Table 3 Confusion matrix of GRU Model with original training and testing sets
Table 4 Confusion matrix in the numerical form for the GRU Model with original training set and test set

In the second experiment we have used the augmented data set. Out of 7369 speech samples, 4500 samples of the augmented data set are used for training the model. 1500 samples are used for validation and 1369 samples are used for testing. The model is trained for 100 epochs and the training accuracy, training loss, validation accuracy and validation loss are given in Figs. 9, 10, 11, 12.

Fig. 9
figure 9

Training accuracy of the GRU model with augmented training set

Fig. 10
figure 10

Training loss of the GRU model with augmented training set

Fig. 11
figure 11

Validation accuracy of the GRU model with augmented training set

Fig. 12
figure 12

Validation loss of the GRU model with augmented training set

The precision, recall and f1-score obtained with the GRU model with augmented data set for various emotions are given in Table 5.

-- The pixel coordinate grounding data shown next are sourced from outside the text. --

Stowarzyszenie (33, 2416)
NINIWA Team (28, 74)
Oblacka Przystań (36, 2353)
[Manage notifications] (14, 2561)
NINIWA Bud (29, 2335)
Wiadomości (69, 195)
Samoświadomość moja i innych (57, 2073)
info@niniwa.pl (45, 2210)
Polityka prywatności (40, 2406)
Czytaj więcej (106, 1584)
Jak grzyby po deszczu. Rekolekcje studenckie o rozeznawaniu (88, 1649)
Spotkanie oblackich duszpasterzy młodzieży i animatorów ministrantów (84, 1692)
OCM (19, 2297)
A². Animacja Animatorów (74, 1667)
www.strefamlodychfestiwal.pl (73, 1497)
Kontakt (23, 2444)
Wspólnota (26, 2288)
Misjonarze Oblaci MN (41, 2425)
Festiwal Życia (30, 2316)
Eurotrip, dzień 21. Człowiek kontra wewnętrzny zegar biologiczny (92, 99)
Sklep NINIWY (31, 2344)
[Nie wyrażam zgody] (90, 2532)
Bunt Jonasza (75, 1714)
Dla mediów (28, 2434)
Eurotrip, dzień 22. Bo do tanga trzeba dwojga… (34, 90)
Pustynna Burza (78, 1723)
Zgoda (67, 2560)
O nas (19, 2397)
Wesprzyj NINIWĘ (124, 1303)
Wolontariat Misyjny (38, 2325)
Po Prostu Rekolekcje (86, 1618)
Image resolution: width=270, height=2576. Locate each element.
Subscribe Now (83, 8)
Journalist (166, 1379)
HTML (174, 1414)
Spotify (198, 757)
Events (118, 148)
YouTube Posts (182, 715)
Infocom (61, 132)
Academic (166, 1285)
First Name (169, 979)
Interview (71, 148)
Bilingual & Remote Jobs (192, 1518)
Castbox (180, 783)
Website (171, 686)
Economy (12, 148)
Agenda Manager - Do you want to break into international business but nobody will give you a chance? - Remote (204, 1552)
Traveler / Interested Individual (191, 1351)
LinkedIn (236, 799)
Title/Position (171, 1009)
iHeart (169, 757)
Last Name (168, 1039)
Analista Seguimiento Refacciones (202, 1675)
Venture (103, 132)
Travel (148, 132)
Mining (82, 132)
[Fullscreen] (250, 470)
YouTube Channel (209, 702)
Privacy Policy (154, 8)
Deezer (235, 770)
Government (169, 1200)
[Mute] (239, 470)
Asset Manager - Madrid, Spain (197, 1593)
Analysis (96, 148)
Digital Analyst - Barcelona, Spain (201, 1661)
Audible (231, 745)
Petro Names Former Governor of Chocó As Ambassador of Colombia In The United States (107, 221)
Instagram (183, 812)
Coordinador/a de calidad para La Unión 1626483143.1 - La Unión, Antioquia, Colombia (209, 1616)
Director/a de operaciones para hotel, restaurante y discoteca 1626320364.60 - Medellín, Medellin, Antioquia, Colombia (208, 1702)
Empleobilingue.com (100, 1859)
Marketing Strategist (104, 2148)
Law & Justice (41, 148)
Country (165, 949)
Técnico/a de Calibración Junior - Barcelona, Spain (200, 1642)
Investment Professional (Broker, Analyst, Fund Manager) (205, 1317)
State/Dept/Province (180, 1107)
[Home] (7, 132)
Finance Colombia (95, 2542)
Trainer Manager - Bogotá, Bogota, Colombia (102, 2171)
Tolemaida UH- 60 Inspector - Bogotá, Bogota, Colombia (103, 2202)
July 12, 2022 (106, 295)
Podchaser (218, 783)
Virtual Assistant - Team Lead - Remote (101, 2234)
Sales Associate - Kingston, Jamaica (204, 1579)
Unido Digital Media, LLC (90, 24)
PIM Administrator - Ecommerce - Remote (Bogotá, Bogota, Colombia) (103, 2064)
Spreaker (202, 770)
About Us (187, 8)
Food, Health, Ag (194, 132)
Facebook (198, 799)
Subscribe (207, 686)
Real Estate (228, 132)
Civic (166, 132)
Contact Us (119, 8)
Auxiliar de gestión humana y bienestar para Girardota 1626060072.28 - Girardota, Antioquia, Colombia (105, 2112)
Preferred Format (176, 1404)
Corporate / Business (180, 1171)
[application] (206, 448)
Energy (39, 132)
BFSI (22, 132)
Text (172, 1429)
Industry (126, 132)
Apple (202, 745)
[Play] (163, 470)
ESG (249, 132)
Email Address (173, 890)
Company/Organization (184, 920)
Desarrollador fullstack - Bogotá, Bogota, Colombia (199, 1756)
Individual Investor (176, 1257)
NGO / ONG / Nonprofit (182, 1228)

Table 5 Summary of GRU Model with augmented training set and original test set

Out of 274 samples, 273 samples are correctly classified for the emotion ‘fear’ and one is classified wrongly to the class ‘neutral’. The classification accuracy for the emotion ‘fear’ is found to be 99:64%. Out of 274 samples, 271 samples are correctly classified for the emotion ‘happy’. The classification accuracy for the emotion ‘happy’ is found to be 98:91%. Out of 273 samples, 255 samples are correctly classified for the emotion ‘sad’. The classification accuracy for the emotion’sad’ is found to be 93:41%. Out of 274 samples, 272 samples are correctly classified for the emotion ‘angry’. The classification accuracy for the emotion ‘angry’ is found to be 99:27%. Out of 274 samples, 260 samples are correctly classified for the emotion ‘neutral’ and the classification accuracy for the emotion ‘neutral’ is found to be 94:89%. The confusion matrix of the GRU model with original data set is given in Tables 6 and 7.

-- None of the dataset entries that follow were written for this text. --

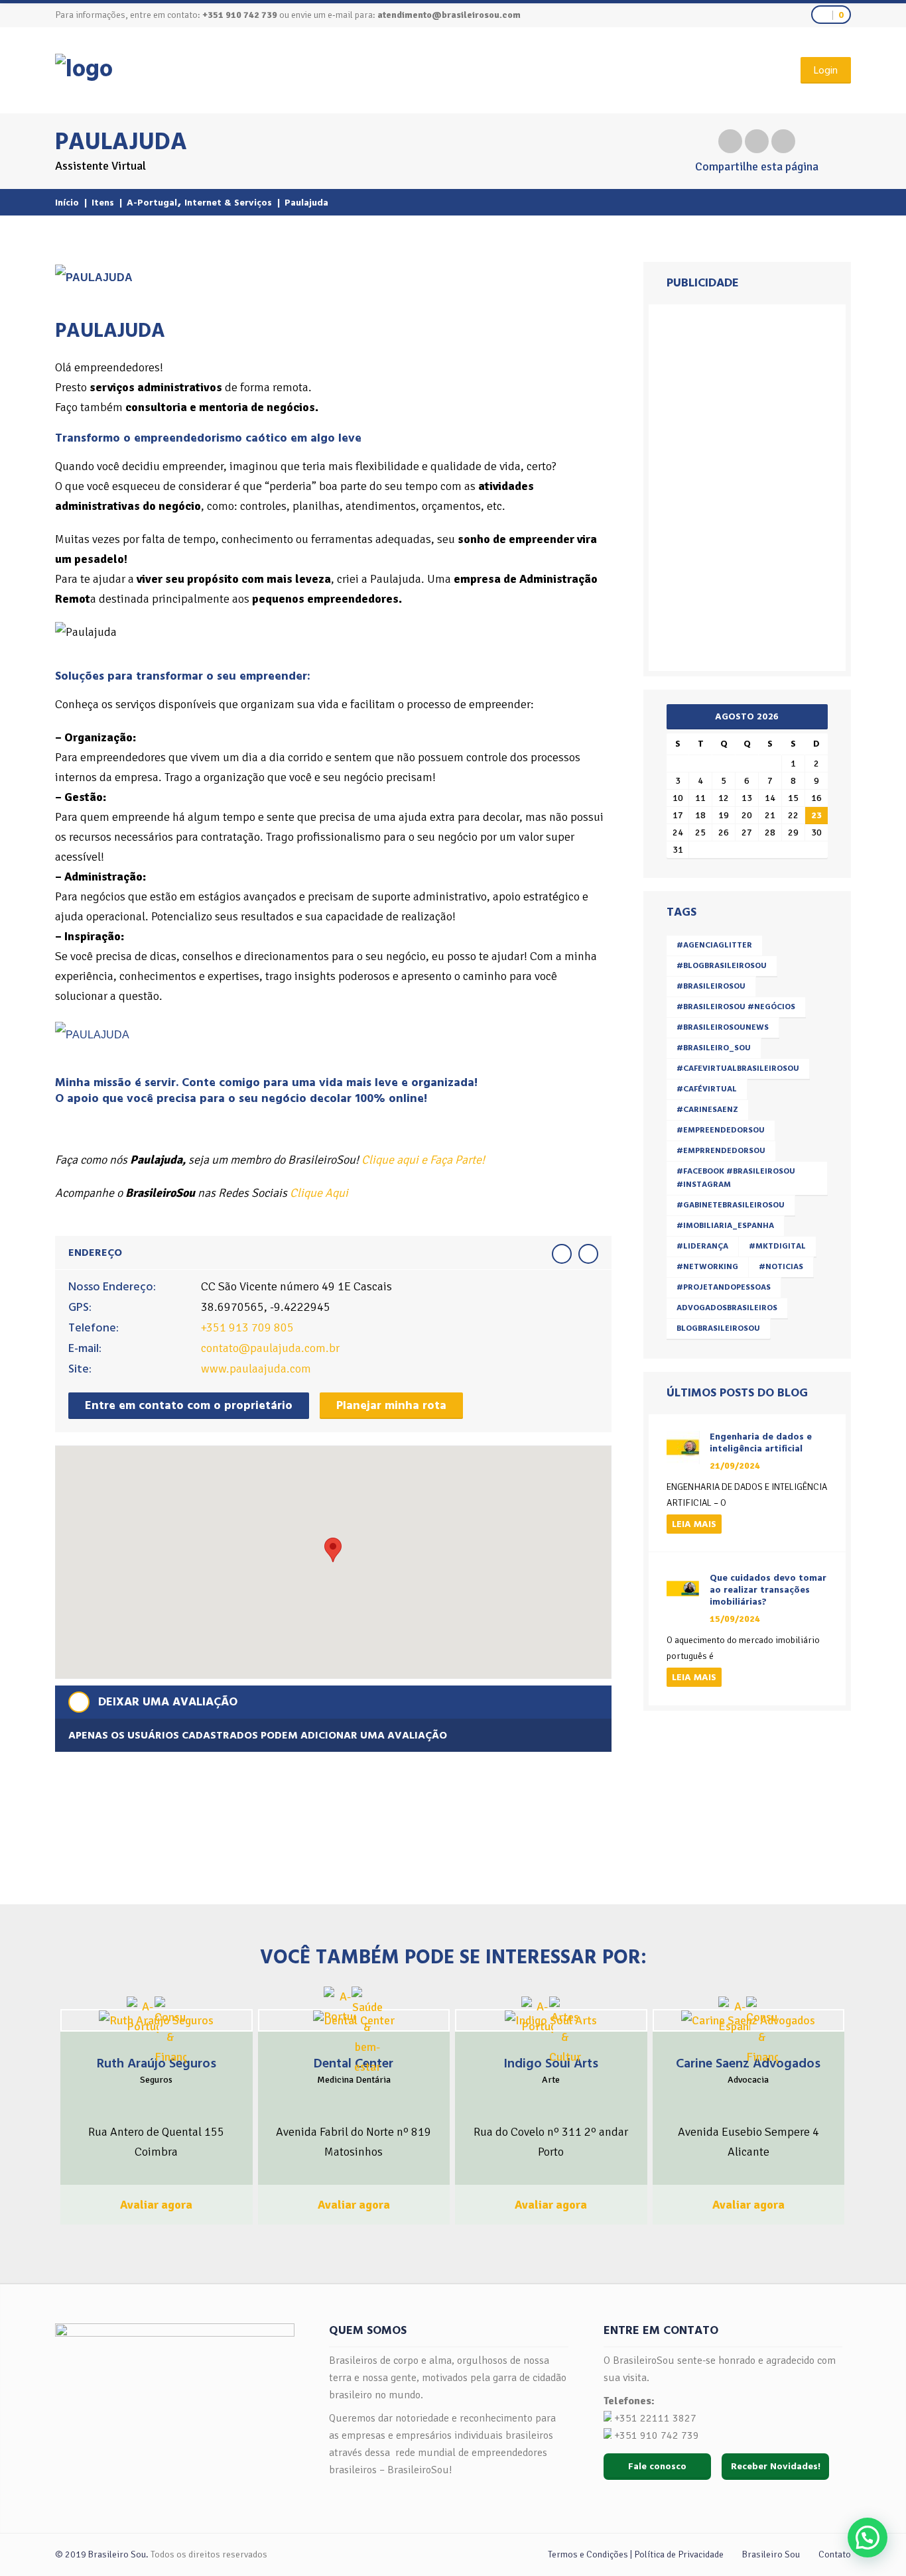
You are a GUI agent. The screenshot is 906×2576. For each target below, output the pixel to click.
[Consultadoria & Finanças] (170, 2031)
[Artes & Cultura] (565, 2031)
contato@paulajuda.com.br (270, 1348)
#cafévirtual (707, 1089)
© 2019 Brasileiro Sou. (102, 2554)
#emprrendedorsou (721, 1150)
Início (67, 202)
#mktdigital (777, 1246)
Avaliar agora (156, 2204)
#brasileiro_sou (714, 1048)
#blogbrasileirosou (722, 965)
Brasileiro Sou (771, 2554)
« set (681, 715)
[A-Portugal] (143, 2016)
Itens (103, 202)
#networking (707, 1266)
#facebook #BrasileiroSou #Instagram (736, 1178)
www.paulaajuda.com (256, 1368)
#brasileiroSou (711, 986)
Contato (834, 2554)
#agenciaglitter (714, 945)
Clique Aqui (319, 1193)
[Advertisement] (749, 484)
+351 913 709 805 (247, 1327)
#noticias (781, 1266)
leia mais (694, 1524)
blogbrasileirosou (718, 1328)
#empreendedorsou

Table 6 Confusion matrix of GRU Model with augmented training set and original test set
Table 7 Confusion matrix in the numerical form for the GRU Model with augmented training set and original test set

The accuracy of the model for the original and augmented datasets are shown in Fig. 13.

Fig. 13
figure 13

Accuracy of the GRU model

From the results it is clear that the GRU model gives better results with augmented dataset. An average accuracy of 93% is obtained when the model is trained with 5000 samples of the augmented data set.

4 Conclusion

Automatic recognition of speech emotions has gained much importance nowadays since it can be used in many areas like human machine interaction, translation of one language to another, gaming etc. It can also be applied to provide better customer service. Traditional machine learning techniques are found to be inefficient as the emotions are to be identified only from the speech signals. Such complicated and challenging problems can be solved by using deep learning techniques which use automatic feature learning on a large amount of data. We have implemented two different deep learning networks for automatic recognition of emotions from speech. From our studies we conclude that the GRU model with filter bank energies is very much suitable for automatic emotion recognition from speech and it gives better results. We have overcome the limitation in the availability of big data set by augmenting the data set. The GRU model has been applied to the original as well as the augmented data set. By the experiment it has been understood that GRU models perform very well with sequential data such as speech signals. The model gave good performance when trained with huge number of inputs. So data augmentation is found to be helpful to increase the efficiency of the model.